▸ **Your goal**:
Any image found in the entries is to be skipped; the rest is returned word for word.

☆ ☆ ☆ ☆ ☆ ☆ ☆

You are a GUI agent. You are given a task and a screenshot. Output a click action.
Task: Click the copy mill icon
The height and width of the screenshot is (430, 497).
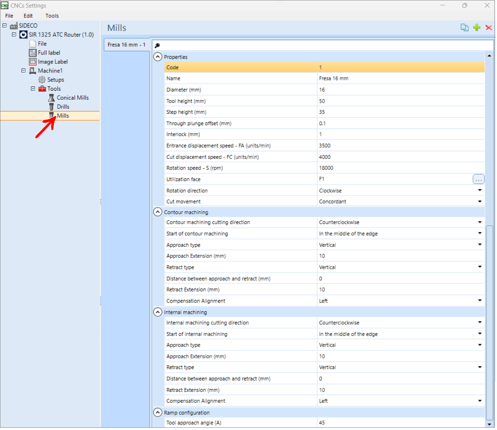(x=464, y=27)
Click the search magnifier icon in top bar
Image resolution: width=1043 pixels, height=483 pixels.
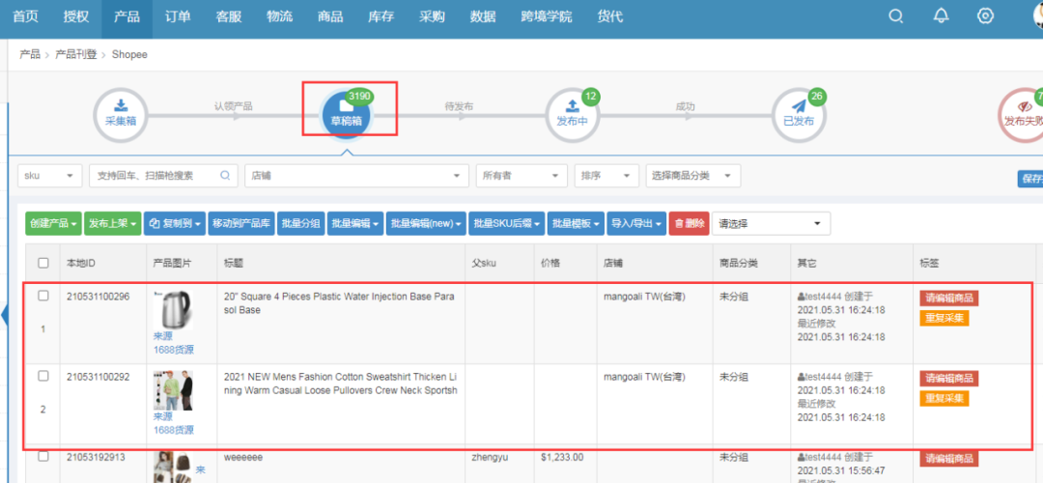896,16
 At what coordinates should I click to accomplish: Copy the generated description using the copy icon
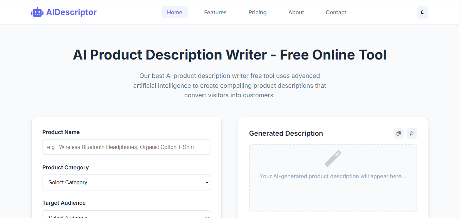click(x=399, y=134)
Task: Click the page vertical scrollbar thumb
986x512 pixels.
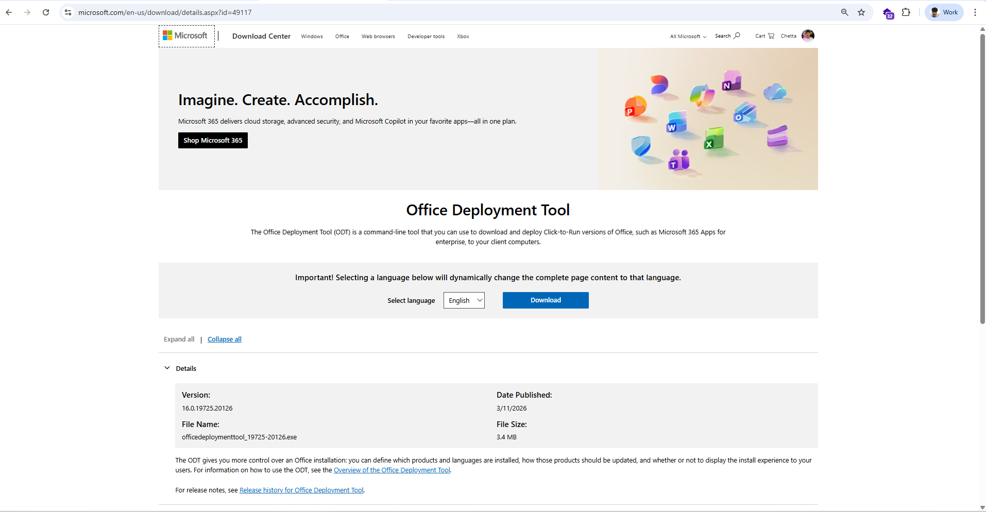Action: point(982,178)
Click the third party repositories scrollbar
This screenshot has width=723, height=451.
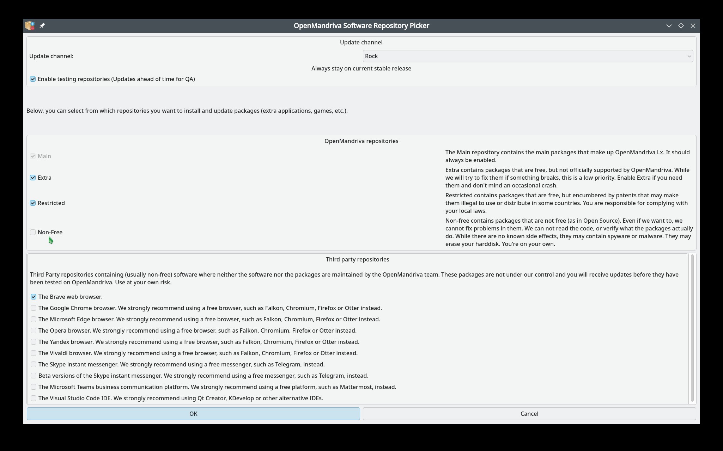tap(692, 328)
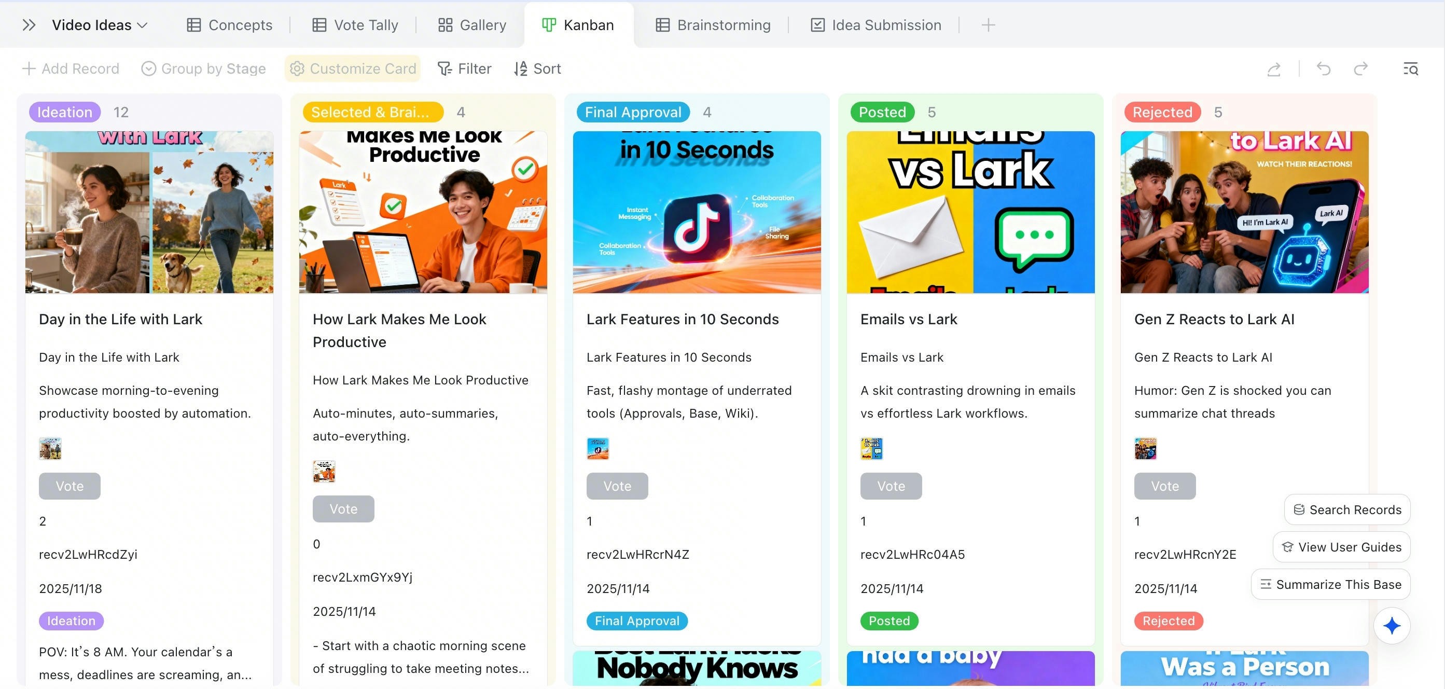Add a new view with plus icon
Image resolution: width=1445 pixels, height=689 pixels.
click(988, 25)
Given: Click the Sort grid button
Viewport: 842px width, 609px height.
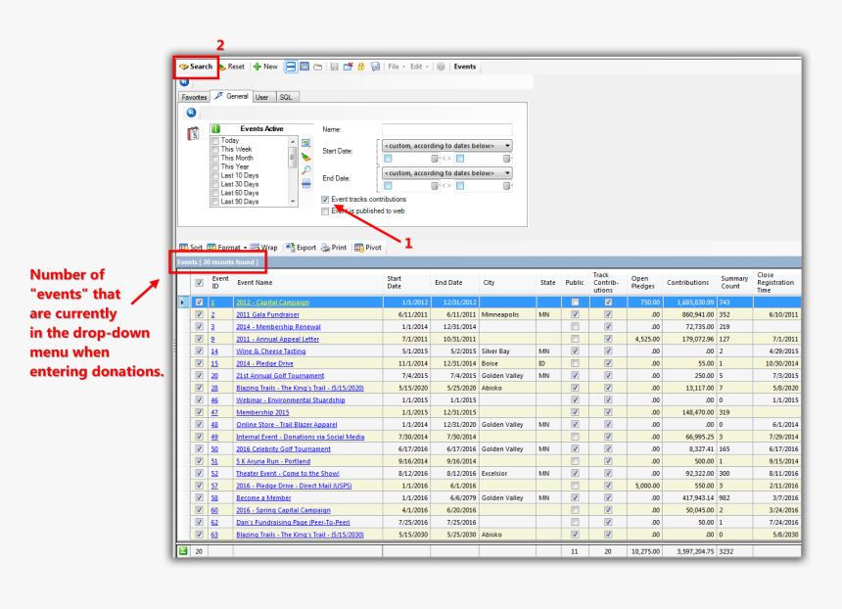Looking at the screenshot, I should click(x=191, y=248).
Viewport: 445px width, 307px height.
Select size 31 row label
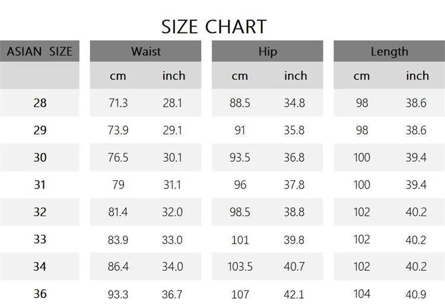[40, 185]
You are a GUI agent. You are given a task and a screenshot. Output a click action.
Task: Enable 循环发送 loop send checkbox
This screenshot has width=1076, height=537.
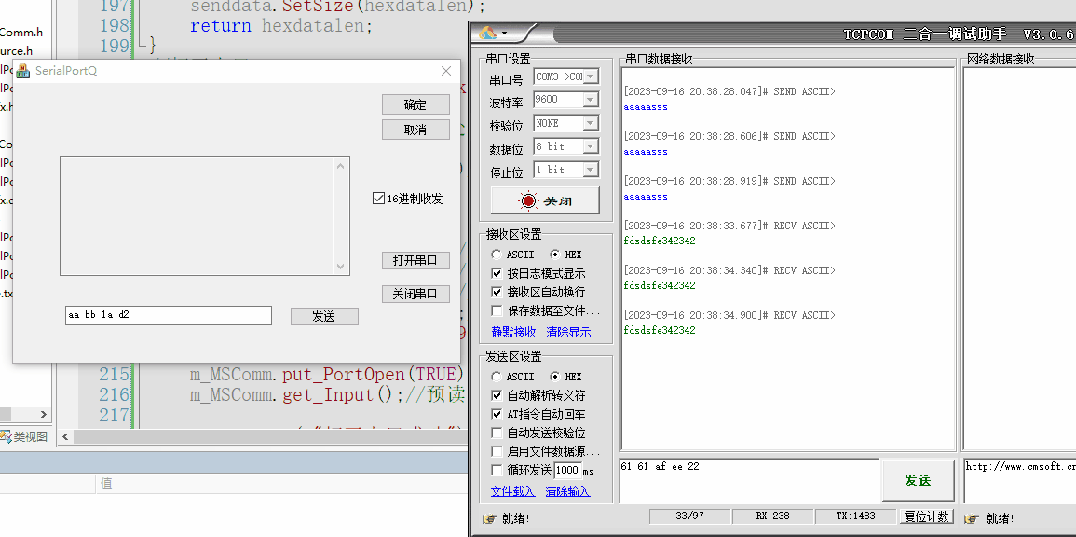497,470
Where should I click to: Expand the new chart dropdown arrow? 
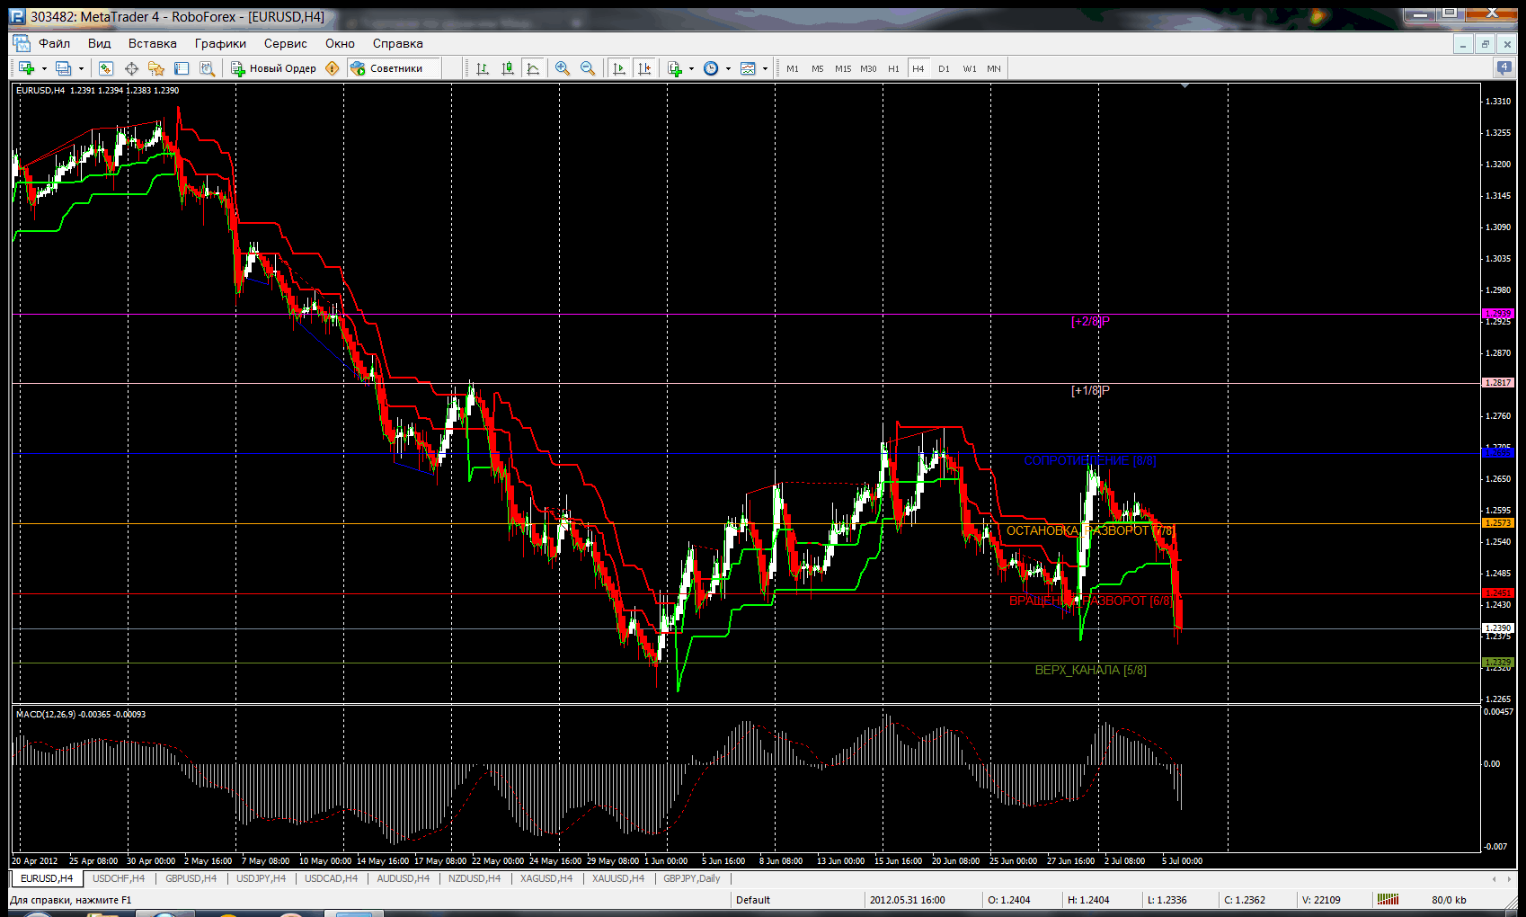coord(44,68)
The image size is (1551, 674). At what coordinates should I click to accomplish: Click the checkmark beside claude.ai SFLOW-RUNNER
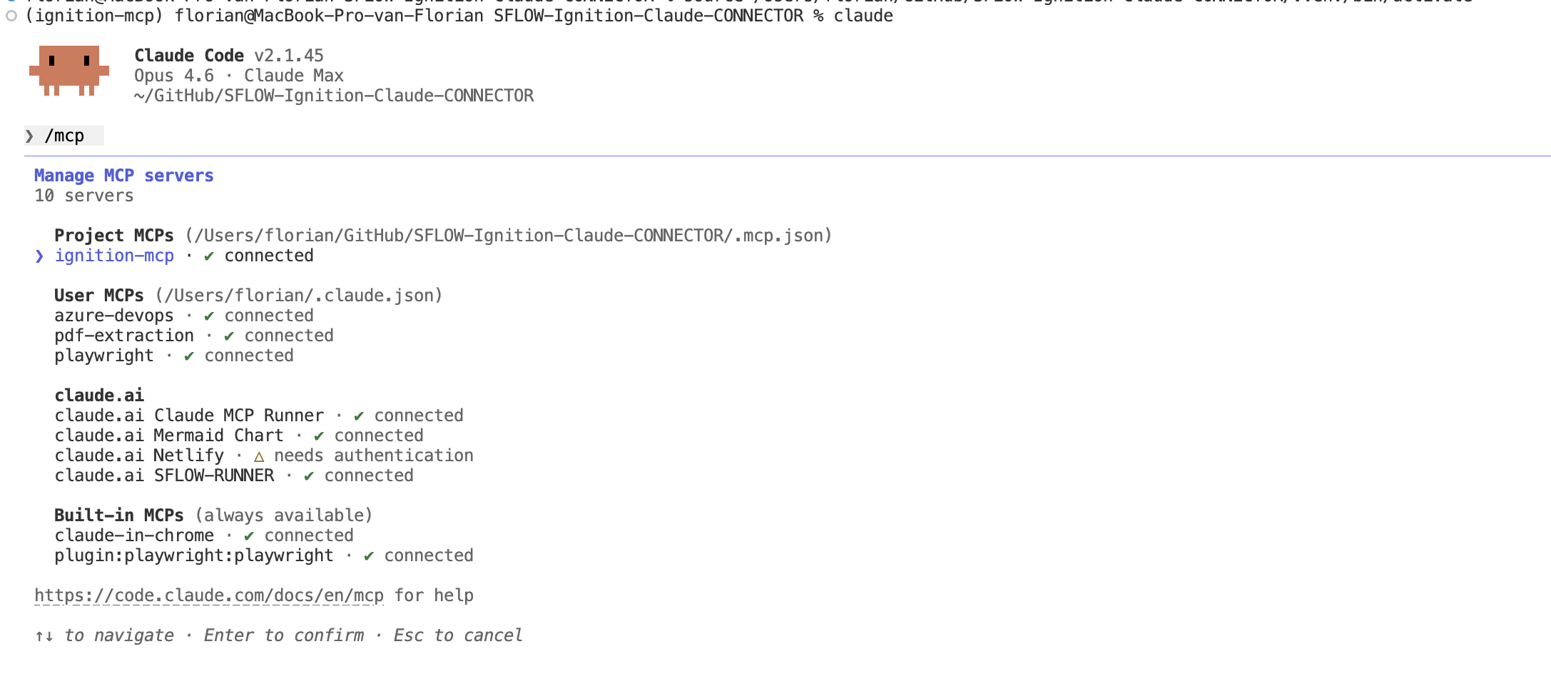point(307,476)
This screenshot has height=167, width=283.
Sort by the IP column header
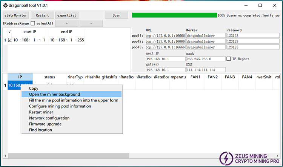point(20,77)
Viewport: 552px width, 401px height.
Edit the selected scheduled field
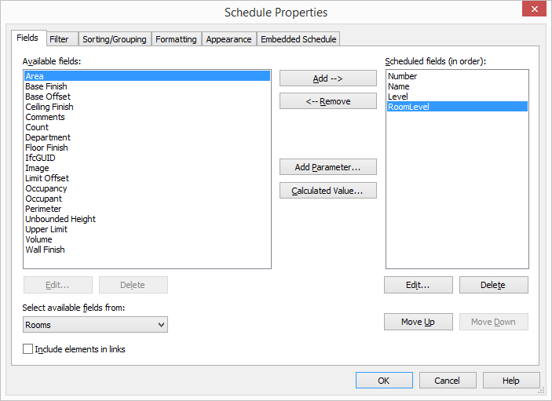419,285
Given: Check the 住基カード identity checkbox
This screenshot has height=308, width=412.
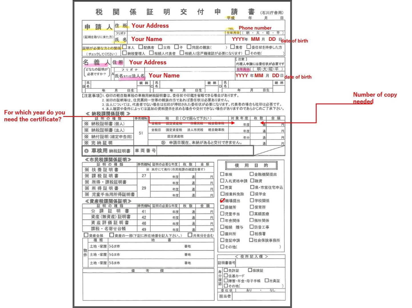Looking at the screenshot, I should pyautogui.click(x=226, y=275).
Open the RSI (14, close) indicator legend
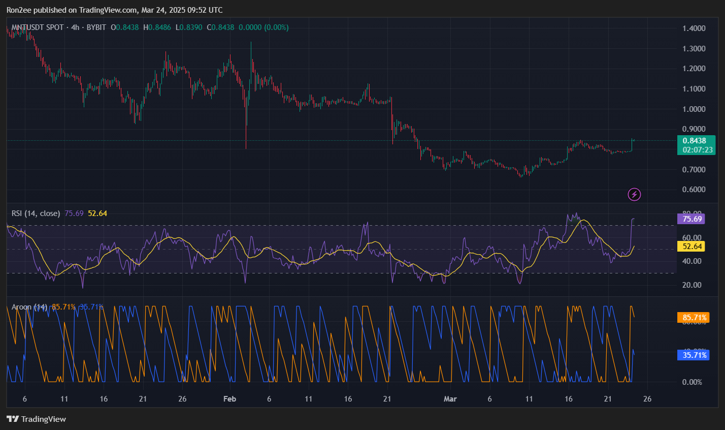The height and width of the screenshot is (430, 725). [x=36, y=213]
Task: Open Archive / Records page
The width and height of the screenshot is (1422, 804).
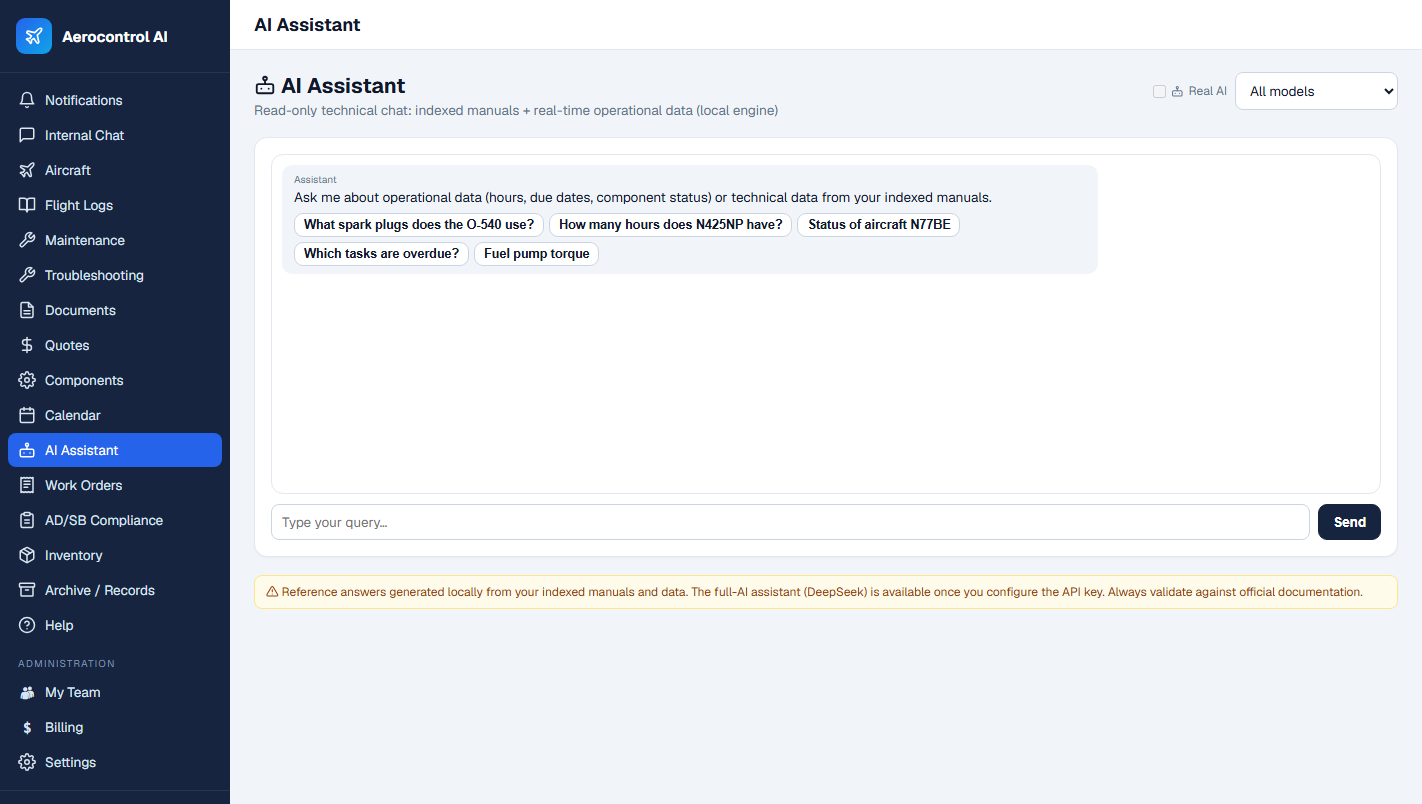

☆ ☆ ☆ ☆ ☆ ☆ ☆

▸ **Result**:
You are a GUI agent. You are given a task and a screenshot. Output a click action.
Task: Click the copy mill icon
The height and width of the screenshot is (430, 497).
(x=464, y=27)
Click the search magnifier icon in top bar
Image resolution: width=1043 pixels, height=483 pixels.
896,16
 At what coordinates should I click to accomplish: Copy the generated description using the copy icon
click(x=399, y=134)
Task: Click the page vertical scrollbar thumb
986x512 pixels.
Action: point(982,178)
Click the third party repositories scrollbar
This screenshot has width=723, height=451.
tap(692, 328)
Add a new view with plus icon
Image resolution: width=1445 pixels, height=689 pixels.
click(988, 25)
Given: Click the Sort grid button
Viewport: 842px width, 609px height.
Looking at the screenshot, I should click(x=191, y=248).
Viewport: 445px width, 307px height.
Select size 31 row label
[40, 185]
You are a GUI agent. You are given a task and a screenshot. Output a click action.
Task: Enable 循环发送 loop send checkbox
This screenshot has width=1076, height=537.
497,470
Where should I click to: Expand the new chart dropdown arrow? 
coord(44,68)
The image size is (1551, 674). At what coordinates should I click to accomplish: Click the checkmark beside claude.ai SFLOW-RUNNER
point(307,476)
This screenshot has height=167, width=283.
Sort by the IP column header
point(20,77)
Viewport: 552px width, 401px height.
Edit the selected scheduled field
419,285
Given: Check the 住基カード identity checkbox
This screenshot has height=308, width=412.
Looking at the screenshot, I should pyautogui.click(x=226, y=275).
Open the RSI (14, close) indicator legend
The height and width of the screenshot is (430, 725). [x=36, y=213]
Task: Open Archive / Records page
The width and height of the screenshot is (1422, 804).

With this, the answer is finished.